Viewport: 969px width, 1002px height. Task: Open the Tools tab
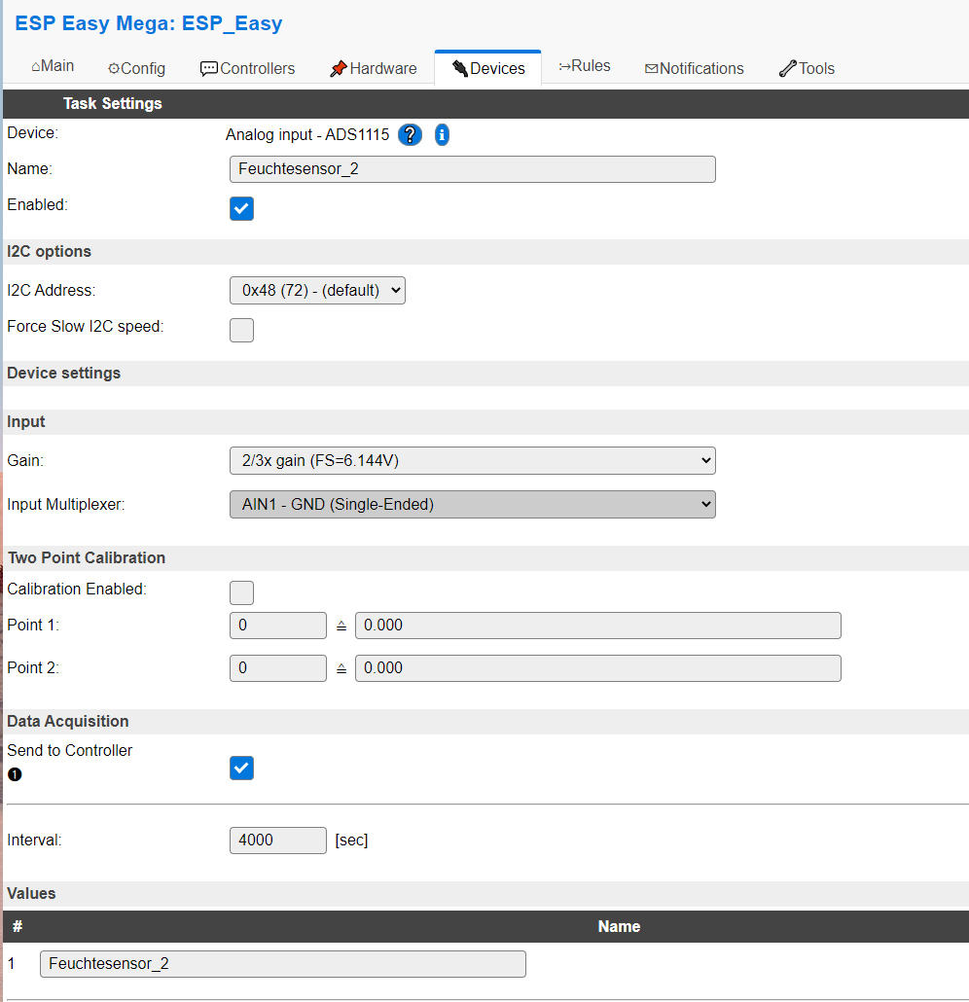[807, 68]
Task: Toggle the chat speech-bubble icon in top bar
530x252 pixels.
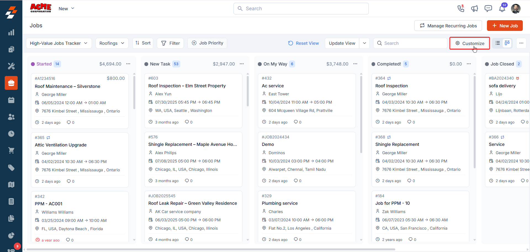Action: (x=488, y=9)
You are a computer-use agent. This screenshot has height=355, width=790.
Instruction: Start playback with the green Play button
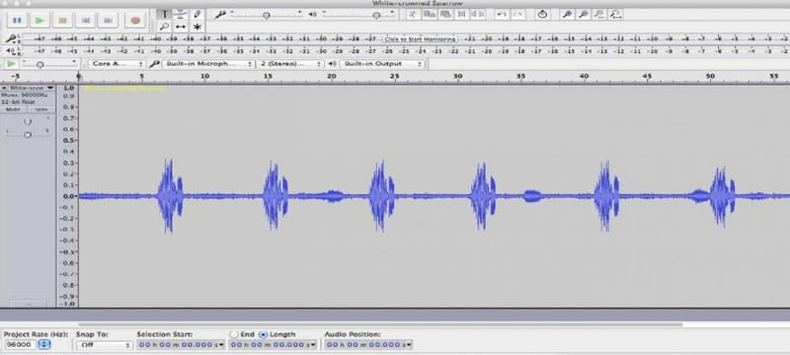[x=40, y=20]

..........

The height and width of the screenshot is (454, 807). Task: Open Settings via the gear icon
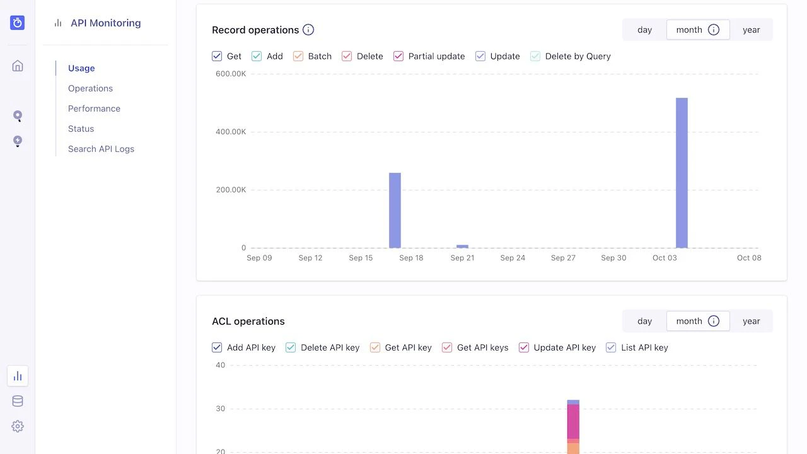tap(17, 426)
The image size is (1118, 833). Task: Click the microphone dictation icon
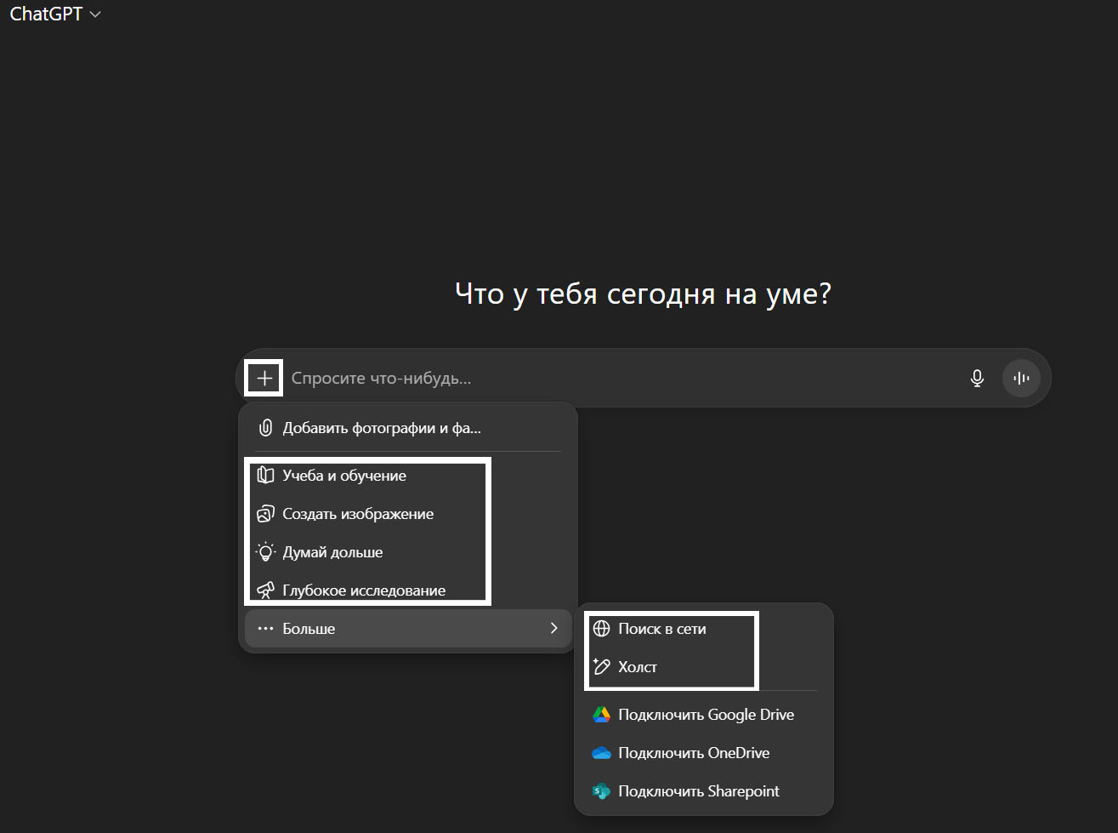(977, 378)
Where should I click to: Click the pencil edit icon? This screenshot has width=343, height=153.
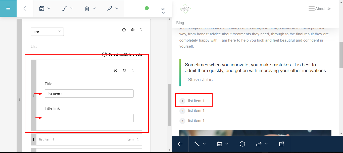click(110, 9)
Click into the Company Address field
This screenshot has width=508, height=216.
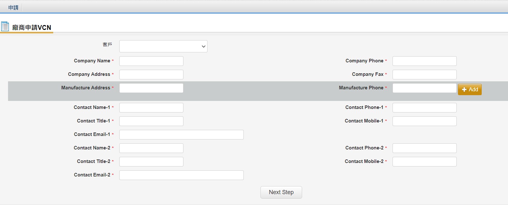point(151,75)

..........

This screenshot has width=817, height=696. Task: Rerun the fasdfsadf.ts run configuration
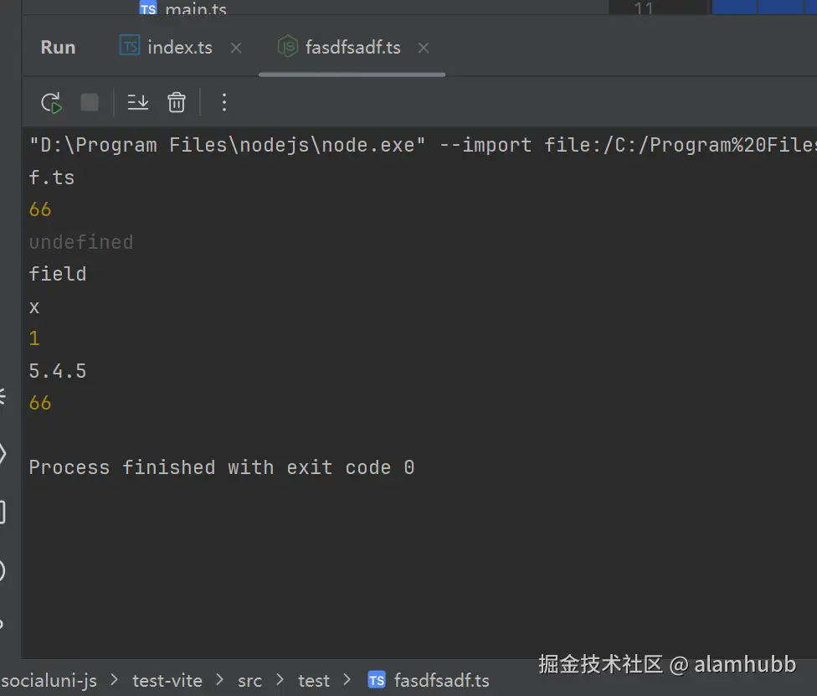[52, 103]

..........

(Exercise brief) Reproduce the entries from the line containing "The height and" through the line containing "click(110, 9)", both included, with the same wording and order. Omit the pictures from your answer.

(Expected answer)
The height and width of the screenshot is (454, 807). Task: Open Settings via the gear icon
tap(17, 426)
The image size is (1118, 833). Task: Click the microphone dictation icon
(977, 378)
Where should I click to: Click the pencil edit icon? This screenshot has width=343, height=153.
click(110, 9)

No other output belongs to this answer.